#### WHAT THE TASK REQUIRES:
Leaving out every picture, transcribe the lines from the line that contains "Edit the 02/01/21" to the end of the entries below, both ends included.

Start of Block

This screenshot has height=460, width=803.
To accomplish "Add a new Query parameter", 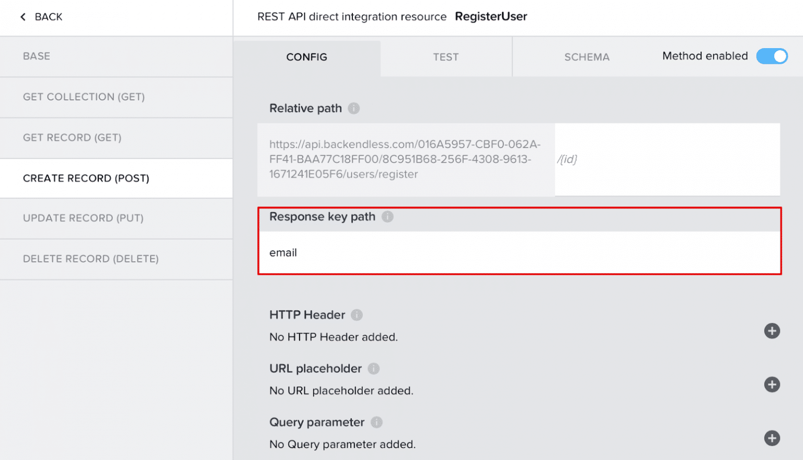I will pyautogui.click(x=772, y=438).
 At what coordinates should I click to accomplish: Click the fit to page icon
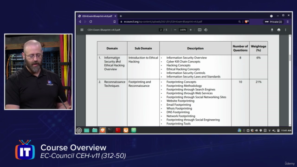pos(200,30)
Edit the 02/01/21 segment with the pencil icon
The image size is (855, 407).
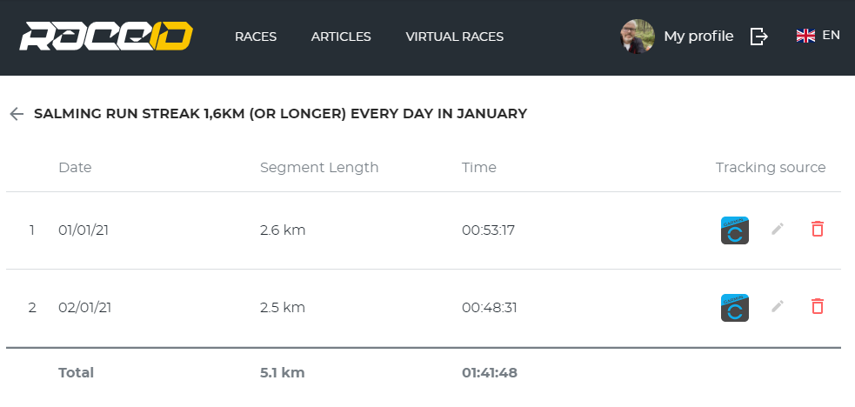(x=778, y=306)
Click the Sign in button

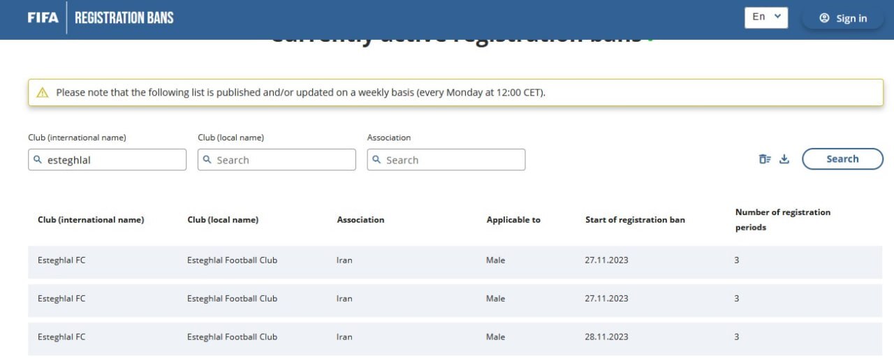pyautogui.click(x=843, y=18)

End of Block

#### SOLUTION TO THIS TASK:
Edit the 02/01/21 segment with the pencil icon
The image size is (855, 407).
(x=778, y=306)
Click the Sign in button

pyautogui.click(x=843, y=18)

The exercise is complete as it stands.